The first UK civil nuclear reactors used natural uranium fuel surrounded by a magnesium non-oxidising alloy cladding (Magnox). The Magnox waste was stored under water, alongside uranium, aluminium, and other metals, and has evolved into a magnesium hydroxide (Mg(OH)2) rich sludge, requiring encapsulation for long-term storage in a geological disposal facility. The current system (composite cement) is unsuitable for the Magnox sludge, as at the cement pH (13), aluminium would corrode. A mortar pH of 9 – 11 would limit the corrosion (and hydrogen production) of any unreacted aluminium and magnesium.
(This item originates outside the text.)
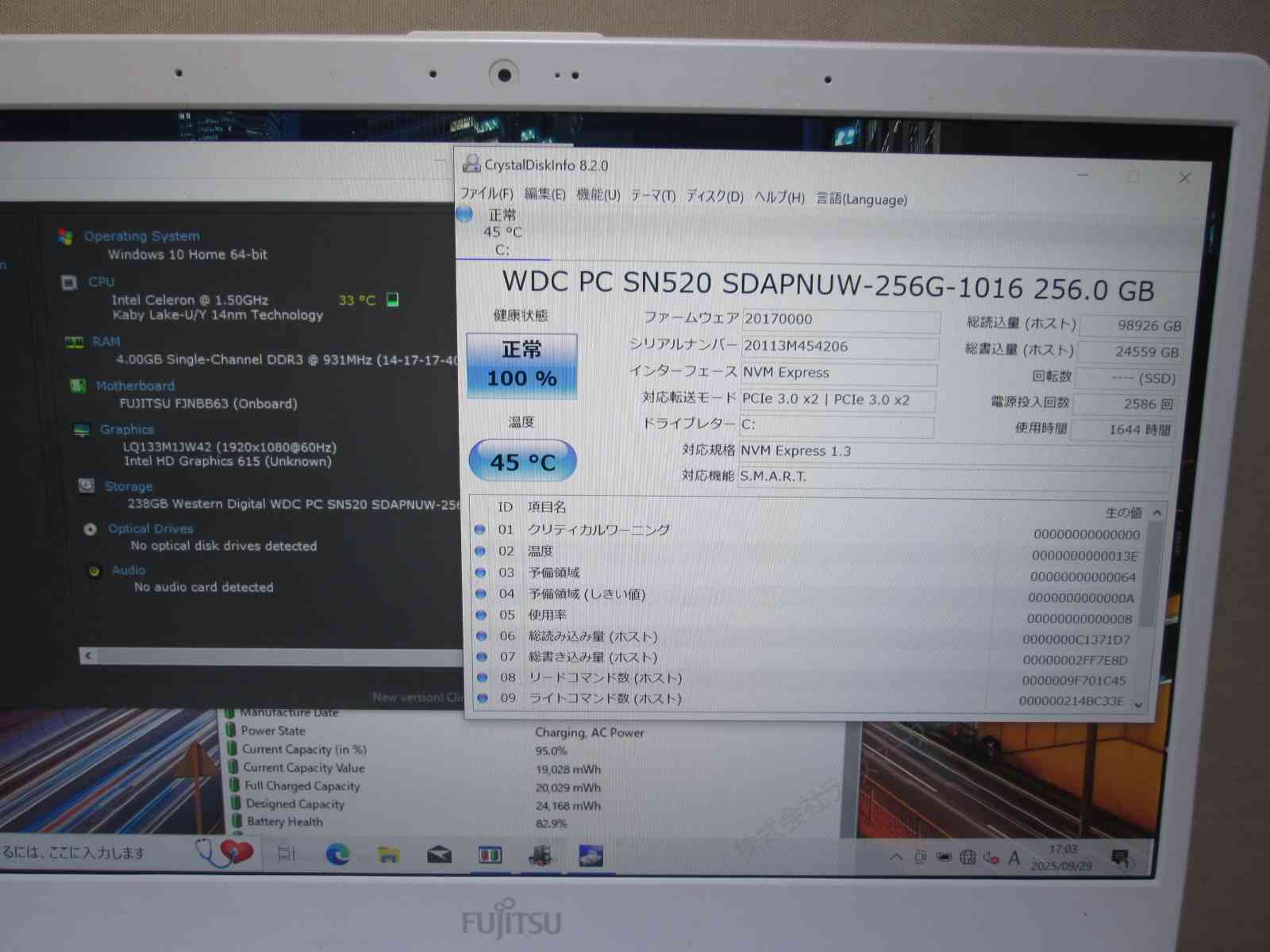Open the 機能(U) menu

598,195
Magnesium-silicate-hydrate (M-S-H) is formed from the hydration of magnesium and silica sources. An M-S-H mortar using magnesium oxide (MgO) and microsilica had a final pH of 10 – 11, porosity of 9.2 %, and achieved strengths of 40 MPa by 90 days. Using an M-S-H mortar as an encapsulation matrix could allow for the Magnox sludge to be included as a component in the mortar, significantly reducing waste volume.

Two mortars, using Mg(OH)2-based sources (powder and sludge (CMgS)), were optimised for waste use, maximising the proportion of included Mg(OH)2 whilst still meeting the set criteria. Mg(OH)2 has a low reactivity, so MgO was added to promote early M-S-H formation. Using CMgS reduced the mortar fluidity, requiring an increased water/solid ratio. The properties of these mortars (and a reference MgO-based mortar) were studied for up to 1 year. The mortars met the encapsulation criteria. The CMgS-based mortar achieved a compressive strength of 25 MPa, connected porosity of 8.8 % by 365 days, a pH between 10 – 11 and exhibited the greatest resistance to chemical ingress.

If the CMgS-based M-S-H mortar was used as the encapsulation matrix, with Magnox sludge as the Mg(OH)2 component, the waste package volume would be 4, 000 m3, reducing the required storage space by 52 %.